Preliminary Research on Radiance Fog Detection based on time series MTSAT data

X. Wen1, Z. Li1, S. Zhang1, S. Shen1, D. Hu2, and X. Xiao1 X. Wen et al.
  • 1Changjiang River Scientific Research Institute, Changjiang Water Resources Commission, Wuhan 430010, PR China
  • 2Department of Pharmacy, Tongji Hospital Affiliated with Tongji Medical College, Huazhong University of Science and Technology, Wuhan, China 430032, PR China

Keywords: Radiance fog, MTSAT, time series, Haar wavelet, frequency domain

Abstract.
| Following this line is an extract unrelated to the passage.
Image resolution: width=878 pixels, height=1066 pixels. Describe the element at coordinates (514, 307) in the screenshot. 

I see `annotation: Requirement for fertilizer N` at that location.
Fog is a kind of disastrous weather phenomenon. In this paper, the geostationary satellite MTSAT imagery is selected as the main data source to radiance fog detection. According to the unique feature of radiance fog from its generation to dissipation, especially considering the difference between clouds and fog during their lifecycle, the characteristics in frequency domain was constructed to discriminate fog from clouds, The time series MTSAT images were register with a modified Gauss Newton optimization method firstly, then, the Savitzky-Golay smoothing filter was applied to the time series remote sensing imageries to process the noises in the original signal, after that the non-orthogonal Haar wavelets was applied to convert the signal from time domain into frequency domain. The coefficient of high frequency component, including the properties: “max”, “min”, “the location of the min”, “the interval length between the max and min”, “the coefficient of linear fit for the high frequency”, these properties are selected as the characteristic parameters to distinguish fog from clouds. The experiment shows that using the algorithm proposed in this paper, the radiance fog could be monitored effectively, and it is found that although it is difficult to calculate the thickness of the fog directly, while the duration of fog could be obtained by using the frequency feature.